According to news reports, Nancy Lee of the Memorial Sloan Kettering Cancer Center in New York pointed out that head-neck cancer is more common in India than in the US where there is greater lung cancer and other cancer incidence. The annual incidence of head and neck cancers worldwide is more than 550,000 cases, while in India, out of the 11 lakh incidences a year of cancer overall, between 2.5 lakh and 3 lakh cases are of head and neck cancer.

Trials that Lee’s team, has conducted have shown that tumour mutations were also different in different cases, which again points towards the need for personalized treatments.

Professor of head-neck surgery and otorhinolaryngology at the AIIMS and the organising chairman of the conference, Alok Thakar, detailed a change in stratety in cancer treatment in which a tumour board assesses how a patient is to be treated based on multi-disciplinary planning. Thakar also stressed that it was important to improve quality of life of the patient along with ensuring his or her survival. He said that it is essential for cancer treatment to work like a team sport in which radiation, medical and surgical oncologists work together.

Cheaper insulin, hepatitis B injections?

Researchers at the Institute of Microbial Technology in Chandigarh have developed technology to produce protein-based medicines like insulin, the clot buster streptokinase and the hepatitis B vaccine. The work that has been the first of its kind in India is expected to bring the cost of these medicines by three or four times.


India is largely dependent on imported and patented technology for these three medical products among others But India has the second largest burden of diabetes and hepatitis patients in the world after China. India has 66 million diabetics and 40 million hepatitis B patients.

The researchers worked on finding a new expression vector for the protein-based medicine to replace the vector in use which is patented and so adds to the cost of the vaccine. The present cost of hepatitis B vaccine in India ranges between Rs 45 at the Serum Institute and Rs 250 per paediatric dose of 10 microgram in 0.5ml, the Times of India reported. The cost of adult dose of 20 microgram is nearly double. For insulin, the price varies from Rs 140 to Rs 325 per injection.

Institute of Microbial Technology team says that their technology, once scaled up can bring the cost of the hepatitis B vaccine to around Re 1 per dose, while the lowest production cost reported for the existing vaccine is Rs 4 per dose.

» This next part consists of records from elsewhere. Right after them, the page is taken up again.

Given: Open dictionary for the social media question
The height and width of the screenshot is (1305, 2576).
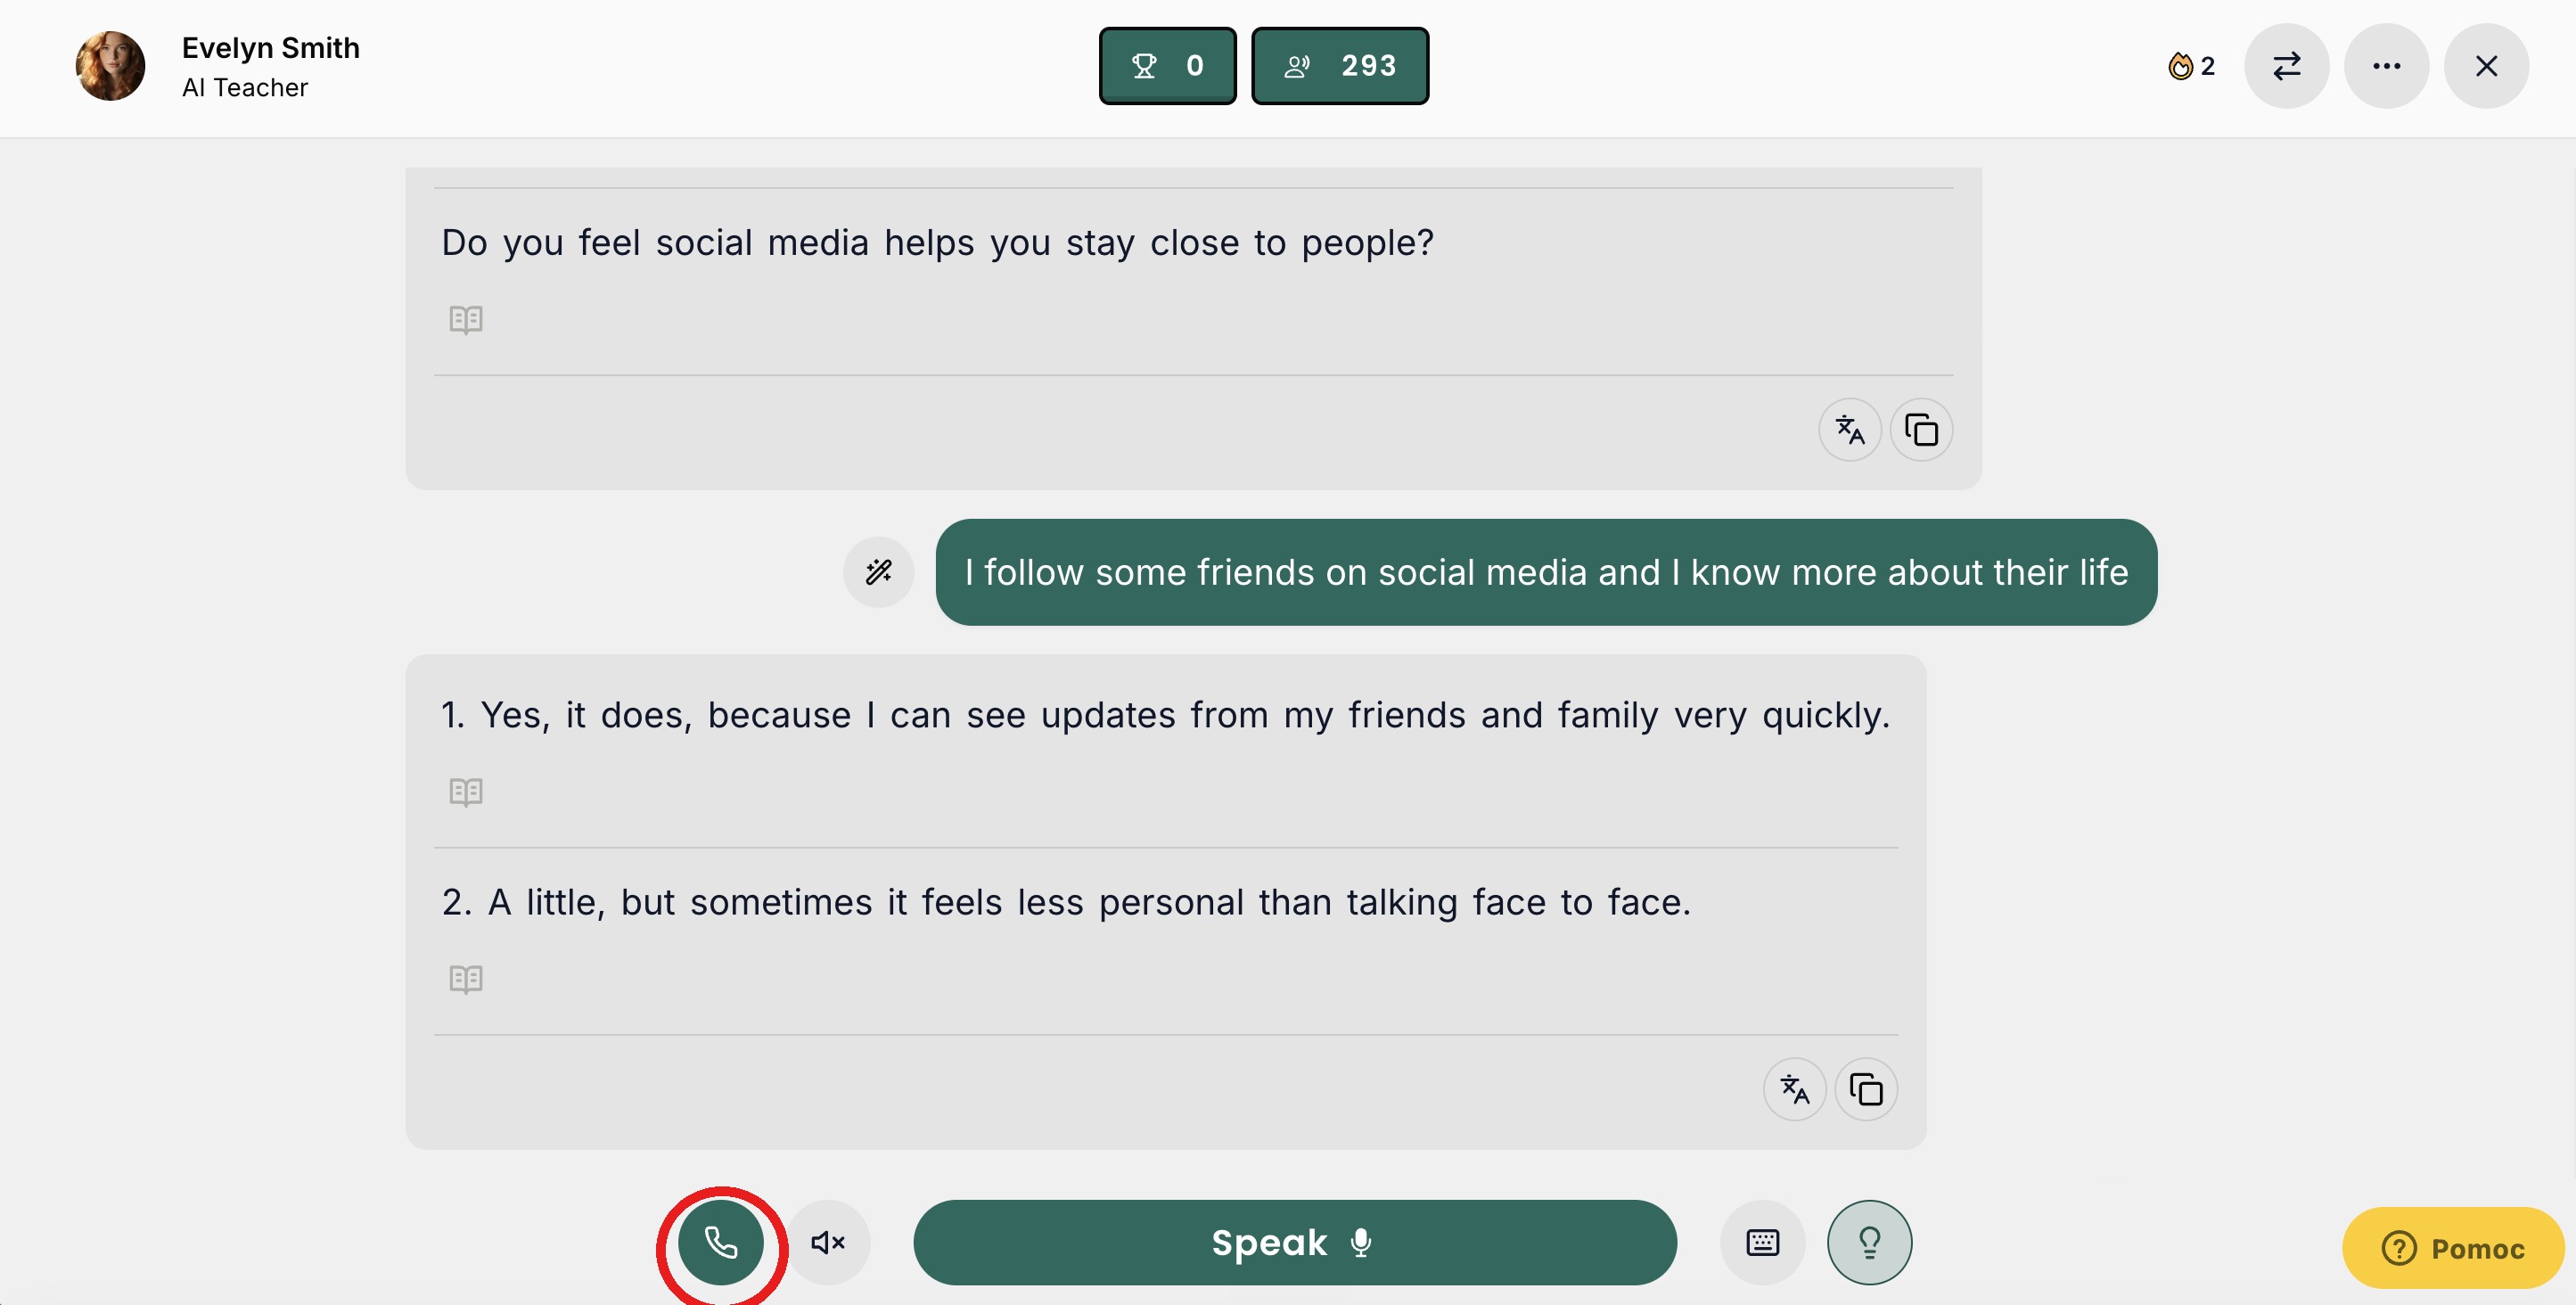Looking at the screenshot, I should [466, 320].
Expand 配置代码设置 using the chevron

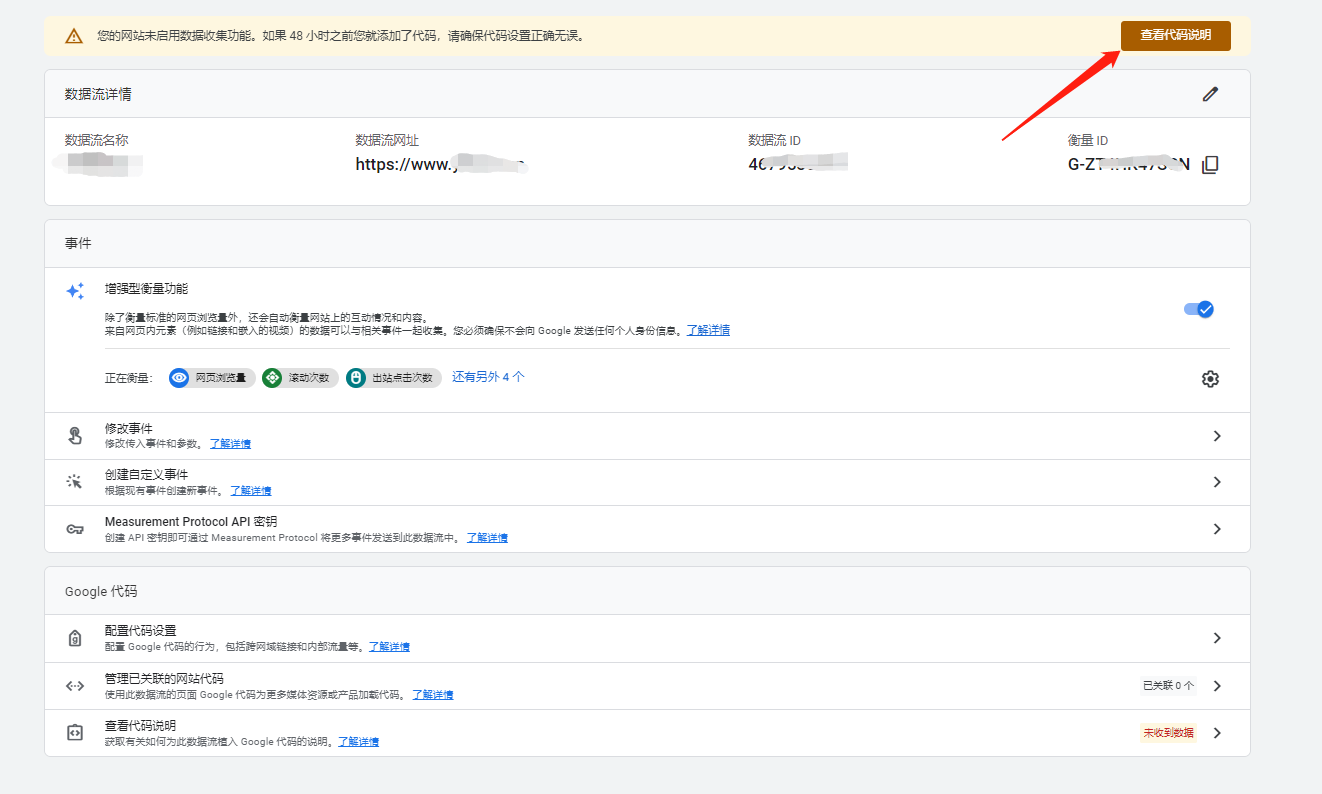1216,637
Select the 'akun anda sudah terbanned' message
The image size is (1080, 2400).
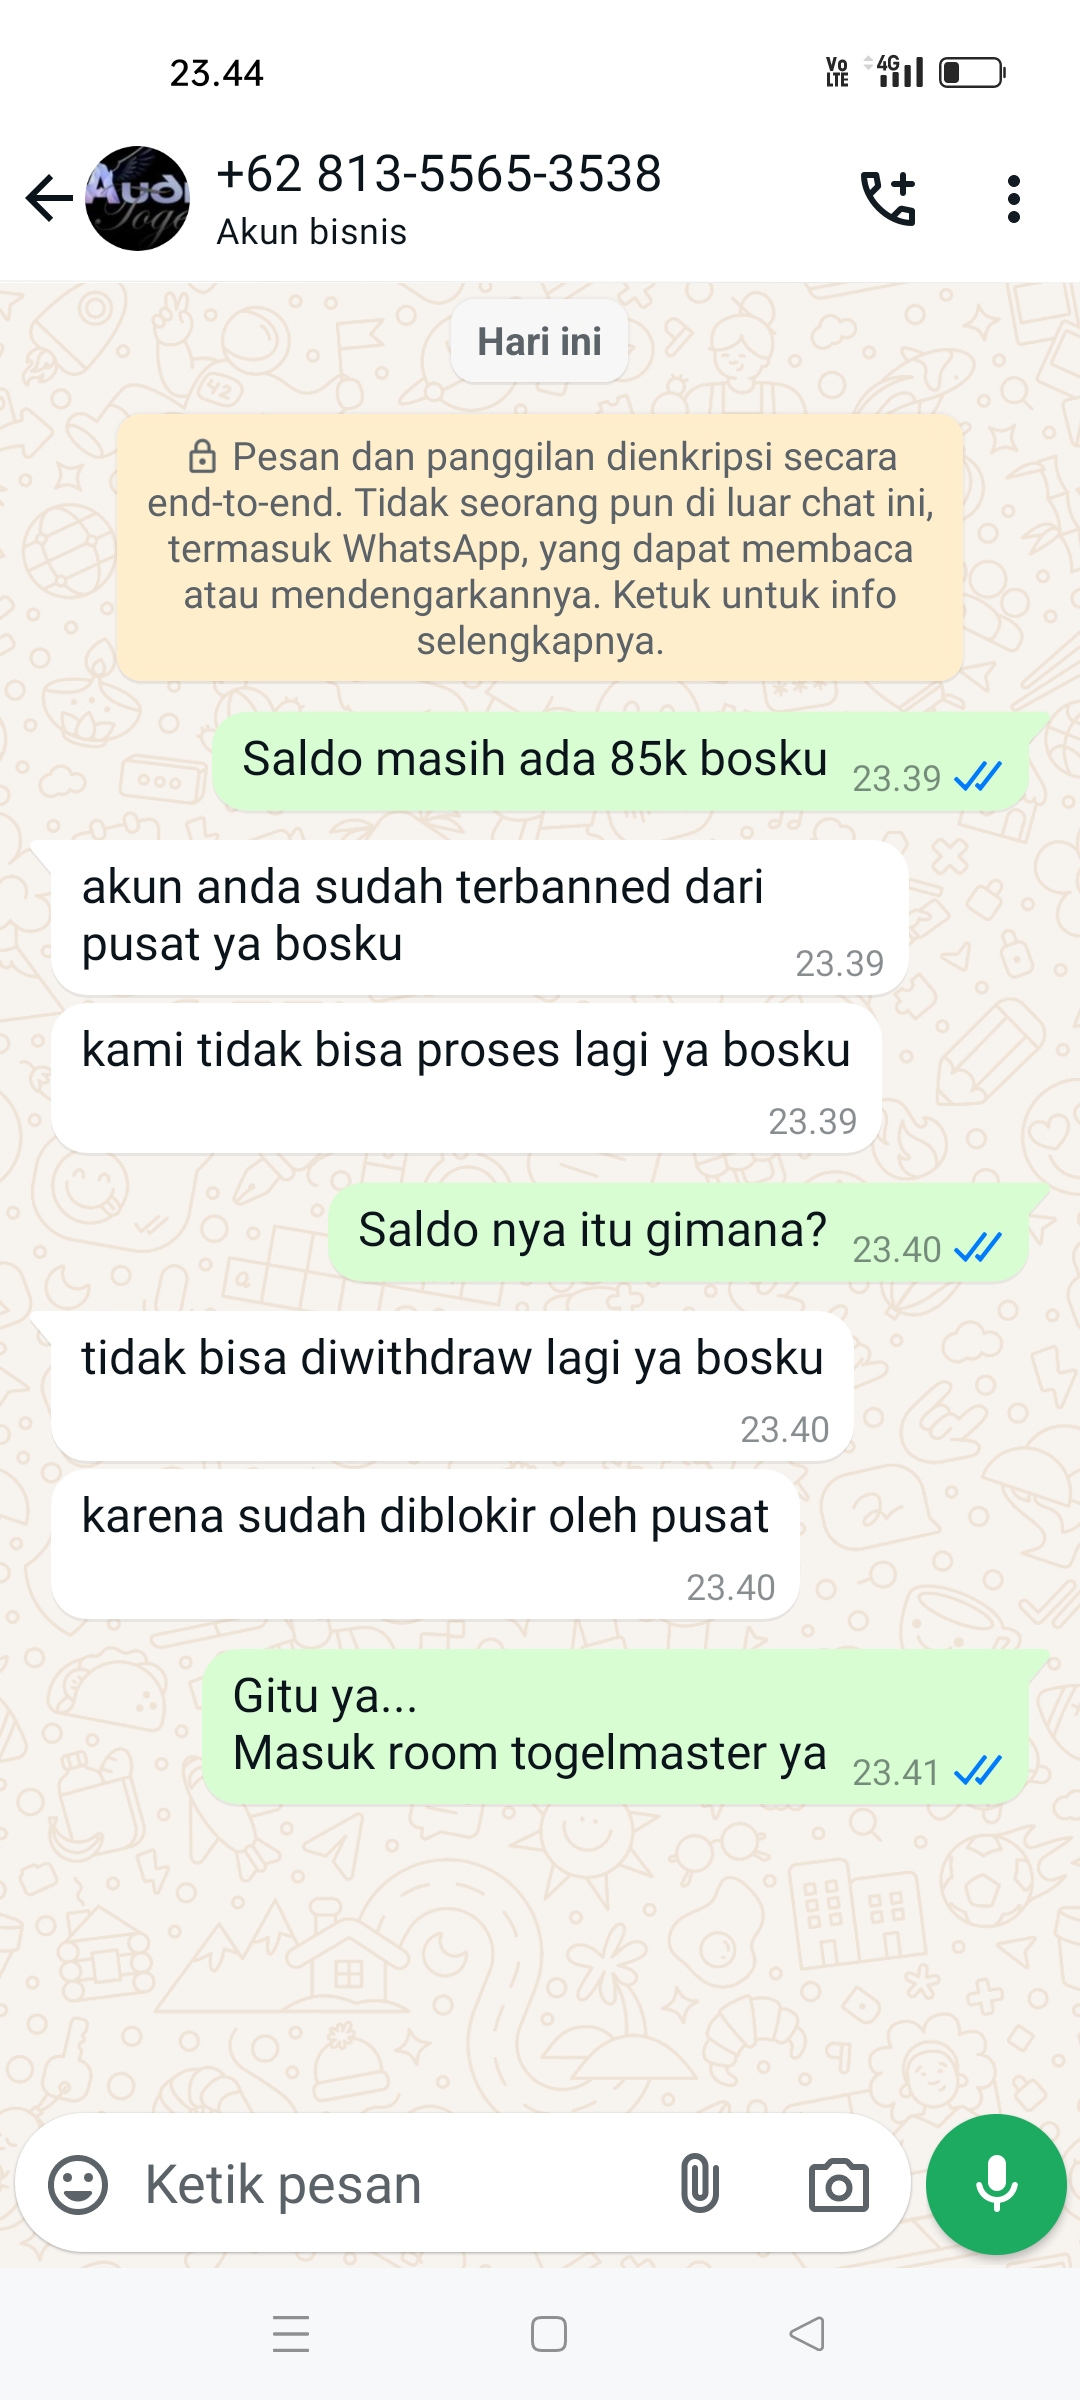click(480, 917)
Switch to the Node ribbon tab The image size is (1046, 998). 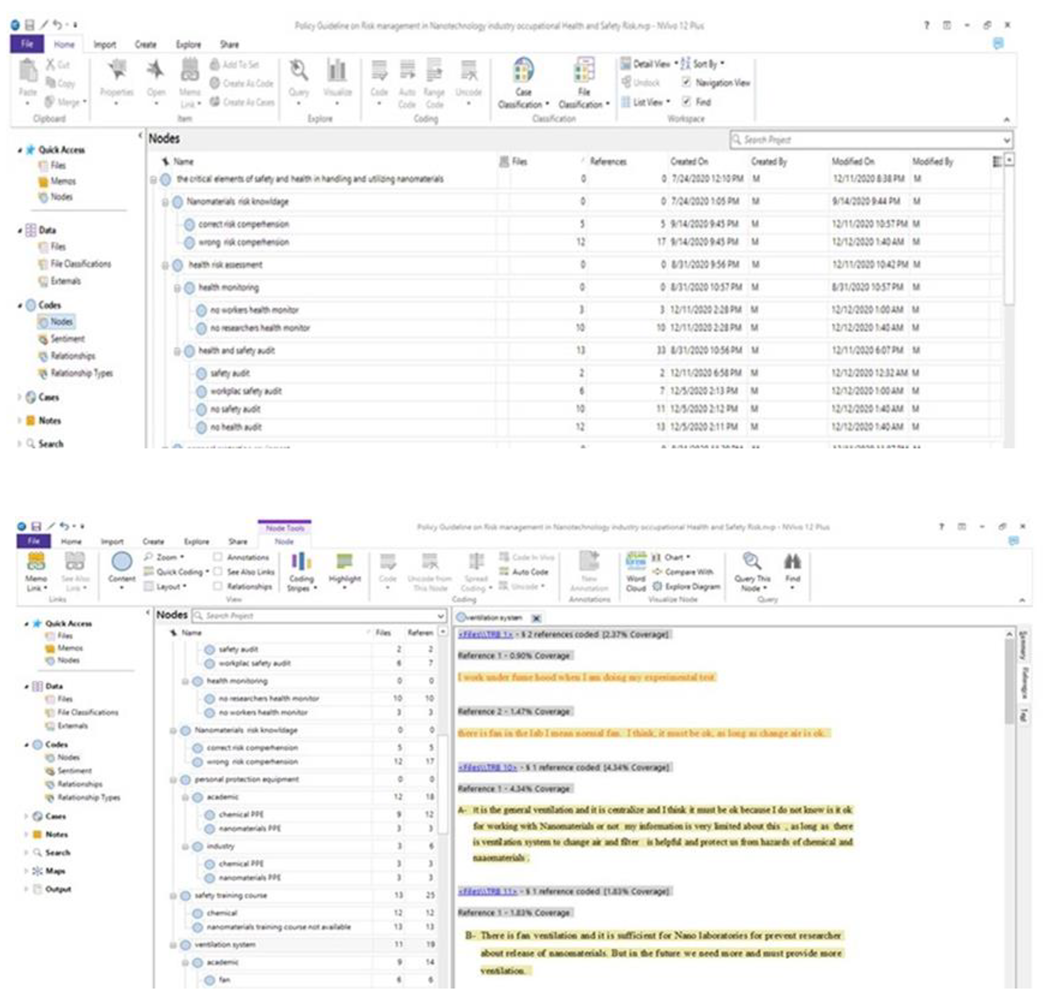[x=284, y=541]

WHO recommends sugar taxes

On October 11 the World Health Organisation recommended that countries tax sugary drinks to counter an overwhelming global addiction to them leading to epidemics of obesity and diabetes, to say nothing of tooth decay. In its report “Fiscal policies for Diet and Prevention of Noncommunicable Diseases, the WHO said that a 20% increase in the retail price of sugary drinks would result in proportional reductions in their consumption.

The director of WHO’s Department of Nutrition for Health and Development Dr. Francesco Branca said that nutritionally, people don’t need any sugar in their diet and that sugar intake must be kept below 10% of a person’s total energy needs. Another cut by 5% would result in additional health benefits, said Branca.

In India the health ministry has been contemplating the regulation of advertising, and increasing the tax on both junk food and sweetened beverages, according to media reports. Speaking to The Hindu, the chairman of the National Diabetes, Obesity and Cholesterol Foundation, Anoop Misra, said WHO’s recommendation could not have come at a better time and is particularly suited to India where sweet and sugar intake is high.